だが、俊吾それを選ばなかった。自分には違う運命があるという予感がしたからだ。
あの日、夜勤明けの牛丼屋で時間つぶしに開いたスマホに流れて来た、一つのネットニュースが俊吾の目に留まった。その小さな記事を見つけた瞬間、俊吾の身体に電流のようなものが走り、すべてが変わった。
医師であると同時に、自分はアルファだということを改めて自覚した。そして、アルファとして生きたいと強く思った。
胸の奥に閉じ込めた甘酸っぱい思い出と、苦い記憶。故郷の匂い。
それが全て、自分の中に流れ込んでくる感覚に、俊吾は身震いを覚え、眩暈がした。身体の奥に何かが滾り、アルファとして求めて止まない相手の存在を自覚せざるを得ない。
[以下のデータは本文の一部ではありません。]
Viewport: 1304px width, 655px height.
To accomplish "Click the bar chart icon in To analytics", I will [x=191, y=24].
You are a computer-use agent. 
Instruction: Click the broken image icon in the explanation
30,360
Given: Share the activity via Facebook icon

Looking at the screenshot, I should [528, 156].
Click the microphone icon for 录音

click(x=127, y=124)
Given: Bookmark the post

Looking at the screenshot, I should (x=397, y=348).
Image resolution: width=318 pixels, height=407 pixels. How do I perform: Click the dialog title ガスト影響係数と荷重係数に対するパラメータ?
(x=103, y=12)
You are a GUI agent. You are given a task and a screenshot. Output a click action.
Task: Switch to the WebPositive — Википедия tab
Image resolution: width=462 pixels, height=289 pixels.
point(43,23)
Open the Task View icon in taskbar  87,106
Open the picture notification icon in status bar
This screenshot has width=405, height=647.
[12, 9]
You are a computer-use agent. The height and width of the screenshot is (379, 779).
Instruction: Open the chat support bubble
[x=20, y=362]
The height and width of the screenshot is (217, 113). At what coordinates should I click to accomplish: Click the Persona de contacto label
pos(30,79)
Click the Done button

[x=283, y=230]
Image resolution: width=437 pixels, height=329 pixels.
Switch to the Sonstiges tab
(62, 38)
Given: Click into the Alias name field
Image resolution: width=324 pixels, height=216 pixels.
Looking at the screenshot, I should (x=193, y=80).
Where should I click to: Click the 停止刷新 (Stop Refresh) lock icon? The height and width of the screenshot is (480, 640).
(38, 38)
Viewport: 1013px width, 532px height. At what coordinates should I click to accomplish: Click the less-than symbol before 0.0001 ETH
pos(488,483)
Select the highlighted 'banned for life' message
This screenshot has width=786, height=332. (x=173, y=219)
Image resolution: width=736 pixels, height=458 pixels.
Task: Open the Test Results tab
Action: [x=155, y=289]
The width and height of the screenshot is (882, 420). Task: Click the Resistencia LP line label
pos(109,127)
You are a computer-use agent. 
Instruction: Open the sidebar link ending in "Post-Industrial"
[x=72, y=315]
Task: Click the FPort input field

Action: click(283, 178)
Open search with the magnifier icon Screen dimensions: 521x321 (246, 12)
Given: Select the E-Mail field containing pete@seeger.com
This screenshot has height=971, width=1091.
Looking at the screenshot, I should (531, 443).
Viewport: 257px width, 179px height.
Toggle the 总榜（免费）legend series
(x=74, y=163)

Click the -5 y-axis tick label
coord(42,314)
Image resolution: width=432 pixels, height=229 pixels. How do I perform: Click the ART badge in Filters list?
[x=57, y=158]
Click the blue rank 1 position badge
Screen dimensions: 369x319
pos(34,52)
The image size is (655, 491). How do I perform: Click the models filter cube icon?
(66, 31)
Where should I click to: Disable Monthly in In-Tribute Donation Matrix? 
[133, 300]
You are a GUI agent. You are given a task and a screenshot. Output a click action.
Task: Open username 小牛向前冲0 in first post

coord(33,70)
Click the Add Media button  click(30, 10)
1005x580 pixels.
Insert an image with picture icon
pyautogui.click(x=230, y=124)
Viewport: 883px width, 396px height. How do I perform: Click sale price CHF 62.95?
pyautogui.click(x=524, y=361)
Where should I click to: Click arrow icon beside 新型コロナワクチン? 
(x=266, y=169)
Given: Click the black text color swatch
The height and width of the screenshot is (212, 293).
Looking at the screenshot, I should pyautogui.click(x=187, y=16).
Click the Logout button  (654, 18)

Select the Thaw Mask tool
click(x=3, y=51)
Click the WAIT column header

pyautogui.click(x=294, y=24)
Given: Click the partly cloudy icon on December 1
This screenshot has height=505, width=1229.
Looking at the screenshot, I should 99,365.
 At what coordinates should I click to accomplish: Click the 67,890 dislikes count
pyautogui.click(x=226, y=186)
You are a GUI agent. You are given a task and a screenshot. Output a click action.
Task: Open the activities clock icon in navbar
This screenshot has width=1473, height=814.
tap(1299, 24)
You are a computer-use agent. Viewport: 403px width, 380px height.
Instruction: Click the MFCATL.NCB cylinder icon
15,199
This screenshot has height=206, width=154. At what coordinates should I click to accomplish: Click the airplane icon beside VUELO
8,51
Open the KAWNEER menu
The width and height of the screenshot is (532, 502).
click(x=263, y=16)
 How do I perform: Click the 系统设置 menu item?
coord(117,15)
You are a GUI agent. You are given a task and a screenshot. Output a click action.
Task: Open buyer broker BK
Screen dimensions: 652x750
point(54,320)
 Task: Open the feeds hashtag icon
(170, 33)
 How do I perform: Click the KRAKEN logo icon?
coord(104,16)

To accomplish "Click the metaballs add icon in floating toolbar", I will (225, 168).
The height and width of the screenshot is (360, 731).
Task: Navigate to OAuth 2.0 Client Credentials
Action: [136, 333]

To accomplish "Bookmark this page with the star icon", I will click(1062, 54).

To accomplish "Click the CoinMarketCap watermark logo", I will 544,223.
運命の相手……オメガの甘い香りの記憶が、蘇った朝だった。
バス停から少し歩くと、校門が見えた。高校生の時は自転車で通っていた俊吾からすると、バスで学校へ向かうのは新鮮な感覚だ。平日の昼間に、外から母校を見上げる機会など無かった。
田舎の学校なので、通常ならカステラを切るように成績順で行く学校が決まる。中学時代を通して文武両道を地で行った俊吾は、担任教師から当たり前のように地域トップ校を勧められたが、それを断って、自宅から一番近い中堅高校を受験した。